Max content: 20,000 characters per record
API Usage
Upload returns immediately with a job_id. Poll the status endpoint to track progress.
# Upload batch
curl -X POST https://www.deepadata.com/api/v1/batch/upload \
-H "Authorization: Bearer dda_live_YOUR_KEY" \
-H "Content-Type: application/json" \
-d '{
"operation": "extract",
"name": "Q1 2025 therapy sessions",
"records": [
{ "content": "First session transcript..." },
{ "content": "Second session transcript..." }
]
}'
# Response includes job_id
# { "data": { "job_id": "job-01HZ...", "status": "pending" } }
# Poll for status
curl https://www.deepadata.com/api/v1/batch/status?job_id=job-01HZ... \
-H "Authorization: Bearer dda_live_YOUR_KEY"Input Formats
Batch Upload accepts JSON or CSV. CSV uploads pass the operation as a query parameter.
JSON format
{
"operation": "observe",
"name": "Historical chats",
"records": [
{
"content": "User message content...",
"subject_id": "user-123"
},
{
"content": "Another message...",
"subject_id": "user-456"
}
]
}CSV format
content,subject_id
"First passage text...",user-123
"Second passage text...",user-456
"Third passage text...",user-789Upload with Content-Type: text/csv and ?operation=observe query param
Limits & Timing
| Limit | Value |
|---|---|
| Max records per batch | 1,000 |
| Max content length (extract) | 50,000 characters |
| Max content length (observe) | 20,000 characters |
| Processing time (extract) | ~15 seconds/record |
| Processing time (observe) | ~5 seconds/record |
| Typical batch completion | 30-120 seconds |
Status Response
{
"success": true,
"data": {
"job_id": "job-01HZ3GKWP7XTJY9QN4RD",
"name": "Q1 2025 therapy sessions",
"operation": "extract",
"status": "completed",
"total_records": 150,
"processed_records": 150,
"failed_records": 2,
"progress_percent": 100,
"created_at": "2026-02-24T10:30:00.000Z",
"completed_at": "2026-02-24T10:45:30.000Z"
}
}Enterprise Workflow
For large-scale historical ingestion, we recommend a phased approach.
Sample extraction
Run a batch of 100 representative records.
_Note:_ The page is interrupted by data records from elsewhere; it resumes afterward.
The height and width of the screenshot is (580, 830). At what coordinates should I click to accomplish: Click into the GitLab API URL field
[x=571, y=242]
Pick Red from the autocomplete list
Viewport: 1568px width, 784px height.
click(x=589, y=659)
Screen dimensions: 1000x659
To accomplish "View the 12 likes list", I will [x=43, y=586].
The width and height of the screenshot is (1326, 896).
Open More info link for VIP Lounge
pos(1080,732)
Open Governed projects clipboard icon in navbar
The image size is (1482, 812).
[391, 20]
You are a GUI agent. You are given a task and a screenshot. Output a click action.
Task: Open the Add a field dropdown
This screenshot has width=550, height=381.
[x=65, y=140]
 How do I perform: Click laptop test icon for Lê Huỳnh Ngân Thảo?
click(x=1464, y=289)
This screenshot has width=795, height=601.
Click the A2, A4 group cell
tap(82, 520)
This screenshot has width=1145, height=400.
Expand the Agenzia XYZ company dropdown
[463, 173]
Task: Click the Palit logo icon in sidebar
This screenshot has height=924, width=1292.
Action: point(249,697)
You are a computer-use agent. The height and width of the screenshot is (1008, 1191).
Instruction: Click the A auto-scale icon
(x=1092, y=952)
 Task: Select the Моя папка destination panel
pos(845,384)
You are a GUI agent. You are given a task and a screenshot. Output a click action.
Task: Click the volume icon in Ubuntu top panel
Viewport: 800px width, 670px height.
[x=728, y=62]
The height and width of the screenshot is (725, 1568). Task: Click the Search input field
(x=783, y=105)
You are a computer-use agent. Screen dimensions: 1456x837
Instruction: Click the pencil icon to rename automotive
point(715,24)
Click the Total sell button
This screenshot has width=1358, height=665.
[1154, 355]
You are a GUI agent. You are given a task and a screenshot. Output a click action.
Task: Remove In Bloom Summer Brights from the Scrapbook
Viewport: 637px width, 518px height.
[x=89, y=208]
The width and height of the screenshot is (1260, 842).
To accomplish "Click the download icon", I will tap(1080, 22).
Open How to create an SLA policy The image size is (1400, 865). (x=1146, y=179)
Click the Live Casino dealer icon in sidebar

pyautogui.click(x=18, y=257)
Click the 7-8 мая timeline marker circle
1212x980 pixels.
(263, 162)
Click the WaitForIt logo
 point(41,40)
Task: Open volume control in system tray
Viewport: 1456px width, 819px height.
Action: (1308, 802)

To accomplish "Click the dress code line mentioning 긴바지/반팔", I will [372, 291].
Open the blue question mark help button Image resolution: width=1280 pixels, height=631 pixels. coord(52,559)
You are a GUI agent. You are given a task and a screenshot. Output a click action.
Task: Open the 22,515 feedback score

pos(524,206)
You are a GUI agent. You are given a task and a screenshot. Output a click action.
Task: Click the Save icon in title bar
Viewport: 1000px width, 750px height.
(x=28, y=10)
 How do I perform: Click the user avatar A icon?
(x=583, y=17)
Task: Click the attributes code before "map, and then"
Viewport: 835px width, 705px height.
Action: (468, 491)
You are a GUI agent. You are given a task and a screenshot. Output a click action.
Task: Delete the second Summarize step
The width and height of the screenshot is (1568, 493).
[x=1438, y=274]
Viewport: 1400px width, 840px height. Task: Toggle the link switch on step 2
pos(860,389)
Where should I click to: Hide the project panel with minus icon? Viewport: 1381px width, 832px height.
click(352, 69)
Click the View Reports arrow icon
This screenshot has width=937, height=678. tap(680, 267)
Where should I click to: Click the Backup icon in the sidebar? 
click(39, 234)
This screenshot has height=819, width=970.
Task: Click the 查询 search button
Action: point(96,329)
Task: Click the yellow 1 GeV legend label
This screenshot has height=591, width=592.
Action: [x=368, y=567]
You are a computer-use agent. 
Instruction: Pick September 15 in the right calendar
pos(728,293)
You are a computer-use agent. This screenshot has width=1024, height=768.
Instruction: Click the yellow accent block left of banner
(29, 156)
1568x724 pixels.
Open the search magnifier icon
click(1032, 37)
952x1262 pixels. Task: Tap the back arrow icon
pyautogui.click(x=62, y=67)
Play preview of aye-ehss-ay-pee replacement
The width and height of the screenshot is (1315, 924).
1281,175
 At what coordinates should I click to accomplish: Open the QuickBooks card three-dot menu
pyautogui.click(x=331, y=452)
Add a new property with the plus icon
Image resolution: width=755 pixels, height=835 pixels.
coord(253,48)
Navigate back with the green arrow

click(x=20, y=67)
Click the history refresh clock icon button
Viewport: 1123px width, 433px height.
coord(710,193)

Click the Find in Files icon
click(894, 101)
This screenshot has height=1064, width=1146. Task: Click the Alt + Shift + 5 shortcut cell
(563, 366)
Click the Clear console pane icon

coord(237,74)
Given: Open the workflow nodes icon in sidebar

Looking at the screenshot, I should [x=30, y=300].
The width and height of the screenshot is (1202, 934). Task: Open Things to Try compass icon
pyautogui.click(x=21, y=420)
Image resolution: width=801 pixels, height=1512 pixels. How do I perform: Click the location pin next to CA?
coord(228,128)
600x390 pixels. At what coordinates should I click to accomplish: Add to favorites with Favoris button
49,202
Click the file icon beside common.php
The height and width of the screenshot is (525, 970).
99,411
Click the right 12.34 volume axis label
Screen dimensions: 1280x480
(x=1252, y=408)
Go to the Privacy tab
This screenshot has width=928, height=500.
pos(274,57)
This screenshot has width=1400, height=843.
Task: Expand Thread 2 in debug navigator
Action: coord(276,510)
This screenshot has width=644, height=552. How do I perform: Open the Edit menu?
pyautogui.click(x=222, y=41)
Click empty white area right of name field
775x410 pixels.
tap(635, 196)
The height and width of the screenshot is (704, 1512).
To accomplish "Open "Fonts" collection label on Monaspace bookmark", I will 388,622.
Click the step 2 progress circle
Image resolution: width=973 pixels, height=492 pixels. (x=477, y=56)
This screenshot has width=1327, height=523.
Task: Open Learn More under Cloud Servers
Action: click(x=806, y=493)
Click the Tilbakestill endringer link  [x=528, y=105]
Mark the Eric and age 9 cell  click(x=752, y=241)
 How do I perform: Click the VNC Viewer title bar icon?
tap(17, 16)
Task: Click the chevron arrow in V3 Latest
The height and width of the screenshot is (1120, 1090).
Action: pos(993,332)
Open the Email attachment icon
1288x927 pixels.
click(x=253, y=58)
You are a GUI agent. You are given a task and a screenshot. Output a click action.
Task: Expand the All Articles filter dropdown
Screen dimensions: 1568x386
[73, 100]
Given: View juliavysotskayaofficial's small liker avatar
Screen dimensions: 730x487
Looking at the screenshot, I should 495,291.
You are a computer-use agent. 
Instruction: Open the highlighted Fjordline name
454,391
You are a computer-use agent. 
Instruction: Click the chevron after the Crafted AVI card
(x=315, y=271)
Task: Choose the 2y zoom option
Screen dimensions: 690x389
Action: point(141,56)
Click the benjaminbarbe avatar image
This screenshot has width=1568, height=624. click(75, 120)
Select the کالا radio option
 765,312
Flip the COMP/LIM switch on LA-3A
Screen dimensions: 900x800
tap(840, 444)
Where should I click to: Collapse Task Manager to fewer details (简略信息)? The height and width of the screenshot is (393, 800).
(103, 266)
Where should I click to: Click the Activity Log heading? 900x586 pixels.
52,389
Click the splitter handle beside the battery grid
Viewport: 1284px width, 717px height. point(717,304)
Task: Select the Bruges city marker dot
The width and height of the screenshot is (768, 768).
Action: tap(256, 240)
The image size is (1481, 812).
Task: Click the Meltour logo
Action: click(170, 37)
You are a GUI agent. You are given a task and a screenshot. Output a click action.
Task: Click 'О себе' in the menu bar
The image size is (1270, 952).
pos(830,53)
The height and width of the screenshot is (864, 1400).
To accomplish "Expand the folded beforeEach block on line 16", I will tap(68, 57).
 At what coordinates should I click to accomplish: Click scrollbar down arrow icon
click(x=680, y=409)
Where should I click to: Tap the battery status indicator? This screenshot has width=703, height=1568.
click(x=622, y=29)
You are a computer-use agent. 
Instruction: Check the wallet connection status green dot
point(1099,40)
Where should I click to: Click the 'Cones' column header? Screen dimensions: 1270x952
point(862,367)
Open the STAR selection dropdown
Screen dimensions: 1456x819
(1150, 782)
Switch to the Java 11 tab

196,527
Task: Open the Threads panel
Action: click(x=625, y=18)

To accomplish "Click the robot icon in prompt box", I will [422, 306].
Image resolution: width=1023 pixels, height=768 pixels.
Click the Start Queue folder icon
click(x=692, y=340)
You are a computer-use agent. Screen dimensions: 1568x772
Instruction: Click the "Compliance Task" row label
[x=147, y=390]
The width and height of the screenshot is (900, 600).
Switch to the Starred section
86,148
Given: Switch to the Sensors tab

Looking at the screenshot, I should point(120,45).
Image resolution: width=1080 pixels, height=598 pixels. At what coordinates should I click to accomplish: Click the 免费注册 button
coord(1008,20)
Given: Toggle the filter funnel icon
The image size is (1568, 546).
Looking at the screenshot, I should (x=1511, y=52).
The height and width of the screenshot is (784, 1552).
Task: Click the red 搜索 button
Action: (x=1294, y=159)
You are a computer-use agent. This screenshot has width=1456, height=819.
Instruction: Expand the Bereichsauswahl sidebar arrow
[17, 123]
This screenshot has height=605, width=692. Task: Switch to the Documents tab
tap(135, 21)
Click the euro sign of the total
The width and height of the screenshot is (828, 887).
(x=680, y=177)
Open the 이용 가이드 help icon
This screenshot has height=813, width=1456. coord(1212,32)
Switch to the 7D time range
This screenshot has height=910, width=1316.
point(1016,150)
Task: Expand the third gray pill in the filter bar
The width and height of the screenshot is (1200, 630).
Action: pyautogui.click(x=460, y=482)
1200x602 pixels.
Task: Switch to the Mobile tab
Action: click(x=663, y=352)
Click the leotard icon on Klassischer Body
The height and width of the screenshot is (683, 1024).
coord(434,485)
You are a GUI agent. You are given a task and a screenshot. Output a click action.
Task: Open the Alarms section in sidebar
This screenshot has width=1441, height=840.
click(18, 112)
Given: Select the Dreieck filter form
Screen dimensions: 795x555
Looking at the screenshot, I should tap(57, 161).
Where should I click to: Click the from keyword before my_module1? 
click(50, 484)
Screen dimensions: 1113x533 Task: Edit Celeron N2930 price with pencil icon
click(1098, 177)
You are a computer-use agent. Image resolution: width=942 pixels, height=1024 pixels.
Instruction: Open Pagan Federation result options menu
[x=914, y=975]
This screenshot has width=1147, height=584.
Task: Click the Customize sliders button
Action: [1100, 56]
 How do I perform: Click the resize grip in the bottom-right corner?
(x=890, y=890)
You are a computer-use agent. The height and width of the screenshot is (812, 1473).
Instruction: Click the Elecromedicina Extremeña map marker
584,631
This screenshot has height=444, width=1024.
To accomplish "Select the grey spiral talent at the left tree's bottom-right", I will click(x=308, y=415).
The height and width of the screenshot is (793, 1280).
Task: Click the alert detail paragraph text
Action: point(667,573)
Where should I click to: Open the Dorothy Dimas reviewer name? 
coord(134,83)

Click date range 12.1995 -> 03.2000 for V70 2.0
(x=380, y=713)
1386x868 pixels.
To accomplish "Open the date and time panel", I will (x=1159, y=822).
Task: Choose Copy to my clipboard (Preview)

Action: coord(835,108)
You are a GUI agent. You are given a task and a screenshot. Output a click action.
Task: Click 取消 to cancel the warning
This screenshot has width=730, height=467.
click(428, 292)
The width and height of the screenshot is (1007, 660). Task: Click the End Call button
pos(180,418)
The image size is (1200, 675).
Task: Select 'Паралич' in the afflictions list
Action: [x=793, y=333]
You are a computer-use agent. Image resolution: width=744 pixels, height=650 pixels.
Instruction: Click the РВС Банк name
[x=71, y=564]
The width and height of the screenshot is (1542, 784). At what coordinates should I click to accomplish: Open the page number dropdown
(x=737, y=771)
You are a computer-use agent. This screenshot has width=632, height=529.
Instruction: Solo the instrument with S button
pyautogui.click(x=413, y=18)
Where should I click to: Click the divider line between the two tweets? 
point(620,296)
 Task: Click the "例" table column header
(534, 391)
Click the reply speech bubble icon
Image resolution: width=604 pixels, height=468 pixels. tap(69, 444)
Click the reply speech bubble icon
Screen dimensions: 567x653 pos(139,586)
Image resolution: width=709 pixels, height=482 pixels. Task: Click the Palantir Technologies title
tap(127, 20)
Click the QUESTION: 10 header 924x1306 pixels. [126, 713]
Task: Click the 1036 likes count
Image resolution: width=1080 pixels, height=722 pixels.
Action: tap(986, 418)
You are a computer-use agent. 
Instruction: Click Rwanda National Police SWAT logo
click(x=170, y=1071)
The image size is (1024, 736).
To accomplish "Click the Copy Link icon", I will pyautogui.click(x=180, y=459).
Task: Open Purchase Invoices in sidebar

Review extraction quality and identify any content patterns that need preprocessing.
Permission audit
Verify consent basis for historical data. Document the permission model for retrospective processing.
Staged ingestion
Process in batches of 500-1000 records. Monitor job status and error rates. Address failures before proceeding.
Seal high-value records
After extraction, seal records that require long-term retention via/v1/issue with pathway: "retrospective".